___ The records ___

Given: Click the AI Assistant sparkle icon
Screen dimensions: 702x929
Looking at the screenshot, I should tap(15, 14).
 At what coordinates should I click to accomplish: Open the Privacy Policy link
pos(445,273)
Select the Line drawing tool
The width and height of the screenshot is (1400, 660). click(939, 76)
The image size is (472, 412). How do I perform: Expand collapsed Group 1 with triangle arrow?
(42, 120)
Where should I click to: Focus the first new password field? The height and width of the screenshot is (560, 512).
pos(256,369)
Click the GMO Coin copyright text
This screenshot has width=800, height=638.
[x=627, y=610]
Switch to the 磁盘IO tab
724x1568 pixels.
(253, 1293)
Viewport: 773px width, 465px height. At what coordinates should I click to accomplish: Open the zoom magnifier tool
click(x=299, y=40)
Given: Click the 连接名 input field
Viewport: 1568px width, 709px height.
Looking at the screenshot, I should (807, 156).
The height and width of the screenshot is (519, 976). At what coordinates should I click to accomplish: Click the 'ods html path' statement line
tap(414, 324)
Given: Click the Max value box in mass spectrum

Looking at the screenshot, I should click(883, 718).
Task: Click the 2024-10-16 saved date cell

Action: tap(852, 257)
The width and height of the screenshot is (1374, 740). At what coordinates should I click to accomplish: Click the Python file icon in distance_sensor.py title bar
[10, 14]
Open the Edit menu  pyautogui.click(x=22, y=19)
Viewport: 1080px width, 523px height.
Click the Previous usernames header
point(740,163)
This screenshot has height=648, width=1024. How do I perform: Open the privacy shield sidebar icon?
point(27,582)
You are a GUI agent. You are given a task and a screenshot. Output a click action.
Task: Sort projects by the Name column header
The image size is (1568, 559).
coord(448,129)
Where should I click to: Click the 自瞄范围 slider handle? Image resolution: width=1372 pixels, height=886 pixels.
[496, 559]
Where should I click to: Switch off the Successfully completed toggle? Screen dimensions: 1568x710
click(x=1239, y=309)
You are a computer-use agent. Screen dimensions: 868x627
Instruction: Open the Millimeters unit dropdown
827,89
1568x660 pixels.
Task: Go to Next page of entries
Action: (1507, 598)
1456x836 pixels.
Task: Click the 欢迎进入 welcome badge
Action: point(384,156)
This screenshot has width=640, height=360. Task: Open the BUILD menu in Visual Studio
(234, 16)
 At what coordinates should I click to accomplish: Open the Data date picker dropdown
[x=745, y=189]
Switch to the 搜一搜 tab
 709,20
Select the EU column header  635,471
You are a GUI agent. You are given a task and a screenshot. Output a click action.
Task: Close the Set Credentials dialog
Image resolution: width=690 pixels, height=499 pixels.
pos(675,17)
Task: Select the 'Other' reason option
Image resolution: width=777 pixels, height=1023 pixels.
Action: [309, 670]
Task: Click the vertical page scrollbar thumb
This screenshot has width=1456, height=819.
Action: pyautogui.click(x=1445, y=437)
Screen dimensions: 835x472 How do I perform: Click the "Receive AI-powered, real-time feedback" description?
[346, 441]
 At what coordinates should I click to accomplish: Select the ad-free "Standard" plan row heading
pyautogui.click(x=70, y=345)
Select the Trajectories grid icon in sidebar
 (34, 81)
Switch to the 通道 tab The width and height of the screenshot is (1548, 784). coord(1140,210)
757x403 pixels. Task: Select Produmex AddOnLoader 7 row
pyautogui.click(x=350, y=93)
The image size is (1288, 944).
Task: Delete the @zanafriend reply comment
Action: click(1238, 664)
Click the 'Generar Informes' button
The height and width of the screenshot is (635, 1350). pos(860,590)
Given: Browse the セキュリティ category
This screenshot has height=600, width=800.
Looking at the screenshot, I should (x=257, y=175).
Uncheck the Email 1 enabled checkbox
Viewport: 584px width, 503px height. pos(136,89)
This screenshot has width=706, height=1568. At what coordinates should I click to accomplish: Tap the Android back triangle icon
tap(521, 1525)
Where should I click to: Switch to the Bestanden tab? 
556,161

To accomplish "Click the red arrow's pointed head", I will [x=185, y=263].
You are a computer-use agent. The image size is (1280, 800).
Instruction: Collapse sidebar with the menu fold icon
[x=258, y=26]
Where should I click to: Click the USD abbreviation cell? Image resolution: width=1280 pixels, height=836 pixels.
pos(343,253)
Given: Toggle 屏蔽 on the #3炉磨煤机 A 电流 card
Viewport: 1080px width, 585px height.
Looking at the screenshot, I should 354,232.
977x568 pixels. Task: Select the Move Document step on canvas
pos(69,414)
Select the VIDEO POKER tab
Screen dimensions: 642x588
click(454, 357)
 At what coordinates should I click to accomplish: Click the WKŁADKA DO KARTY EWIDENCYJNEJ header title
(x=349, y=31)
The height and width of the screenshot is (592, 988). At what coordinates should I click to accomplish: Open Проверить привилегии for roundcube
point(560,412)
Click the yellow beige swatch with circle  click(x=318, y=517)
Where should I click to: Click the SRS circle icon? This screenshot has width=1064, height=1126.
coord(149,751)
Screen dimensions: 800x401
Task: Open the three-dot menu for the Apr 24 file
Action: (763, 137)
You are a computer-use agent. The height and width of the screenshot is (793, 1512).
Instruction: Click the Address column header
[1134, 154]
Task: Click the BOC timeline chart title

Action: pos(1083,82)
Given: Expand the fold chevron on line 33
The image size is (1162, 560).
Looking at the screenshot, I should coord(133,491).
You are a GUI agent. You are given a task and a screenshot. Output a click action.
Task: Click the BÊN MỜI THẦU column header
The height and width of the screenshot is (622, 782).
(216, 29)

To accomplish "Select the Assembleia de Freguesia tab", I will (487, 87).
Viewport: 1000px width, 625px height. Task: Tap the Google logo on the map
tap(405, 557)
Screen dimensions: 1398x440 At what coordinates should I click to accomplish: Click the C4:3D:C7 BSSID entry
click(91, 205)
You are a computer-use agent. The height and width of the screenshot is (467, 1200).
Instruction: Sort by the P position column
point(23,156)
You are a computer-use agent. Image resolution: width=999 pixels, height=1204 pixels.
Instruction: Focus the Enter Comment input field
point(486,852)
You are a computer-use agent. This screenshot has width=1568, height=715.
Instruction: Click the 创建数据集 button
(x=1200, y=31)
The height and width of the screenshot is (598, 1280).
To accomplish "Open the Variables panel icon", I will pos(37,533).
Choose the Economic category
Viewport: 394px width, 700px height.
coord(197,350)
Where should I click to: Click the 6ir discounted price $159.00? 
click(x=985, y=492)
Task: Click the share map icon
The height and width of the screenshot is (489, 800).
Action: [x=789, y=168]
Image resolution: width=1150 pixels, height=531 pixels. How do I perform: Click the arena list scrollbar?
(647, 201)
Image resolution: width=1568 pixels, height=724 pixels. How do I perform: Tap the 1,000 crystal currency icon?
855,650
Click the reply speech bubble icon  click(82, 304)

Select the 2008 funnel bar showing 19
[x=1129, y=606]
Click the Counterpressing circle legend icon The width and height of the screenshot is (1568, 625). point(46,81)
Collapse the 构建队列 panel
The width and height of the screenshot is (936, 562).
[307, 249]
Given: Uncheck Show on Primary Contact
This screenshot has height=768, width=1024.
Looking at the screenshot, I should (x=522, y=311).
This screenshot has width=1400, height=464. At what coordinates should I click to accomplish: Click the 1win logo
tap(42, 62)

___

Every line of the material above should be set down again exactly.

Given: Click the AI Assistant sparkle icon
Screen dimensions: 702x929
Looking at the screenshot, I should tap(15, 14).
 At what coordinates should I click to accomplish: Open the Privacy Policy link
pos(445,273)
Select the Line drawing tool
The width and height of the screenshot is (1400, 660). click(939, 76)
The image size is (472, 412). How do I perform: Expand collapsed Group 1 with triangle arrow?
(42, 120)
Where should I click to: Focus the first new password field? The height and width of the screenshot is (560, 512).
pos(256,369)
Click the GMO Coin copyright text
This screenshot has width=800, height=638.
[x=627, y=610]
Switch to the 磁盘IO tab
724x1568 pixels.
(253, 1293)
Viewport: 773px width, 465px height. At what coordinates should I click to accomplish: Open the zoom magnifier tool
click(x=299, y=40)
Given: Click the 连接名 input field
Viewport: 1568px width, 709px height.
Looking at the screenshot, I should (807, 156).
The height and width of the screenshot is (519, 976). At what coordinates should I click to accomplish: Click the 'ods html path' statement line
tap(414, 324)
Given: Click the Max value box in mass spectrum

Looking at the screenshot, I should click(883, 718).
Task: Click the 2024-10-16 saved date cell

Action: tap(852, 257)
The width and height of the screenshot is (1374, 740). At what coordinates should I click to accomplish: Click the Python file icon in distance_sensor.py title bar
[10, 14]
Open the Edit menu  pyautogui.click(x=22, y=19)
Viewport: 1080px width, 523px height.
Click the Previous usernames header
point(740,163)
This screenshot has height=648, width=1024. How do I perform: Open the privacy shield sidebar icon?
point(27,582)
You are a GUI agent. You are given a task and a screenshot. Output a click action.
Task: Sort projects by the Name column header
The image size is (1568, 559).
coord(448,129)
Where should I click to: Click the 自瞄范围 slider handle? Image resolution: width=1372 pixels, height=886 pixels.
[496, 559]
Where should I click to: Switch off the Successfully completed toggle? Screen dimensions: 1568x710
click(x=1239, y=309)
You are a computer-use agent. Screen dimensions: 868x627
Instruction: Open the Millimeters unit dropdown
827,89
1568x660 pixels.
Task: Go to Next page of entries
Action: (1507, 598)
1456x836 pixels.
Task: Click the 欢迎进入 welcome badge
Action: point(384,156)
This screenshot has width=640, height=360. Task: Open the BUILD menu in Visual Studio
(234, 16)
 At what coordinates should I click to accomplish: Open the Data date picker dropdown
[x=745, y=189]
Switch to the 搜一搜 tab
 709,20
Select the EU column header  635,471
You are a GUI agent. You are given a task and a screenshot. Output a click action.
Task: Close the Set Credentials dialog
Image resolution: width=690 pixels, height=499 pixels.
pos(675,17)
Task: Select the 'Other' reason option
Image resolution: width=777 pixels, height=1023 pixels.
Action: [309, 670]
Task: Click the vertical page scrollbar thumb
This screenshot has width=1456, height=819.
Action: pyautogui.click(x=1445, y=437)
Screen dimensions: 835x472 How do I perform: Click the "Receive AI-powered, real-time feedback" description?
[346, 441]
 At what coordinates should I click to accomplish: Select the ad-free "Standard" plan row heading
pyautogui.click(x=70, y=345)
Select the Trajectories grid icon in sidebar
 (34, 81)
Switch to the 通道 tab The width and height of the screenshot is (1548, 784). coord(1140,210)
757x403 pixels. Task: Select Produmex AddOnLoader 7 row
pyautogui.click(x=350, y=93)
The image size is (1288, 944).
Task: Delete the @zanafriend reply comment
Action: click(1238, 664)
Click the 'Generar Informes' button
The height and width of the screenshot is (635, 1350). pos(860,590)
Given: Browse the セキュリティ category
This screenshot has height=600, width=800.
Looking at the screenshot, I should (x=257, y=175).
Uncheck the Email 1 enabled checkbox
Viewport: 584px width, 503px height. pos(136,89)
This screenshot has width=706, height=1568. At what coordinates should I click to accomplish: Tap the Android back triangle icon
tap(521, 1525)
Where should I click to: Switch to the Bestanden tab? 
556,161

To accomplish "Click the red arrow's pointed head", I will [x=185, y=263].
You are a computer-use agent. The image size is (1280, 800).
Instruction: Collapse sidebar with the menu fold icon
[x=258, y=26]
Where should I click to: Click the USD abbreviation cell? Image resolution: width=1280 pixels, height=836 pixels.
pos(343,253)
Given: Toggle 屏蔽 on the #3炉磨煤机 A 电流 card
Viewport: 1080px width, 585px height.
Looking at the screenshot, I should 354,232.
977x568 pixels. Task: Select the Move Document step on canvas
pos(69,414)
Select the VIDEO POKER tab
Screen dimensions: 642x588
click(454, 357)
 At what coordinates should I click to accomplish: Click the WKŁADKA DO KARTY EWIDENCYJNEJ header title
(x=349, y=31)
The height and width of the screenshot is (592, 988). At what coordinates should I click to accomplish: Open Проверить привилегии for roundcube
point(560,412)
Click the yellow beige swatch with circle  click(x=318, y=517)
Where should I click to: Click the SRS circle icon? This screenshot has width=1064, height=1126.
coord(149,751)
Screen dimensions: 800x401
Task: Open the three-dot menu for the Apr 24 file
Action: (763, 137)
You are a computer-use agent. The height and width of the screenshot is (793, 1512).
Instruction: Click the Address column header
[1134, 154]
Task: Click the BOC timeline chart title

Action: pos(1083,82)
Given: Expand the fold chevron on line 33
The image size is (1162, 560).
Looking at the screenshot, I should coord(133,491).
You are a GUI agent. You are given a task and a screenshot. Output a click action.
Task: Click the BÊN MỜI THẦU column header
The height and width of the screenshot is (622, 782).
(216, 29)

To accomplish "Select the Assembleia de Freguesia tab", I will (487, 87).
Viewport: 1000px width, 625px height. Task: Tap the Google logo on the map
tap(405, 557)
Screen dimensions: 1398x440 At what coordinates should I click to accomplish: Click the C4:3D:C7 BSSID entry
click(91, 205)
You are a computer-use agent. The height and width of the screenshot is (467, 1200).
Instruction: Sort by the P position column
point(23,156)
You are a computer-use agent. Image resolution: width=999 pixels, height=1204 pixels.
Instruction: Focus the Enter Comment input field
point(486,852)
You are a computer-use agent. This screenshot has width=1568, height=715.
Instruction: Click the 创建数据集 button
(x=1200, y=31)
The height and width of the screenshot is (598, 1280).
To accomplish "Open the Variables panel icon", I will pos(37,533).
Choose the Economic category
Viewport: 394px width, 700px height.
coord(197,350)
Where should I click to: Click the 6ir discounted price $159.00? 
click(x=985, y=492)
Task: Click the share map icon
The height and width of the screenshot is (489, 800).
Action: [x=789, y=168]
Image resolution: width=1150 pixels, height=531 pixels. How do I perform: Click the arena list scrollbar?
(647, 201)
Image resolution: width=1568 pixels, height=724 pixels. How do I perform: Tap the 1,000 crystal currency icon?
855,650
Click the reply speech bubble icon  click(82, 304)

Select the 2008 funnel bar showing 19
[x=1129, y=606]
Click the Counterpressing circle legend icon The width and height of the screenshot is (1568, 625). point(46,81)
Collapse the 构建队列 panel
The width and height of the screenshot is (936, 562).
[307, 249]
Given: Uncheck Show on Primary Contact
This screenshot has height=768, width=1024.
Looking at the screenshot, I should (x=522, y=311).
This screenshot has width=1400, height=464. At what coordinates should I click to accomplish: Click the 1win logo
tap(42, 62)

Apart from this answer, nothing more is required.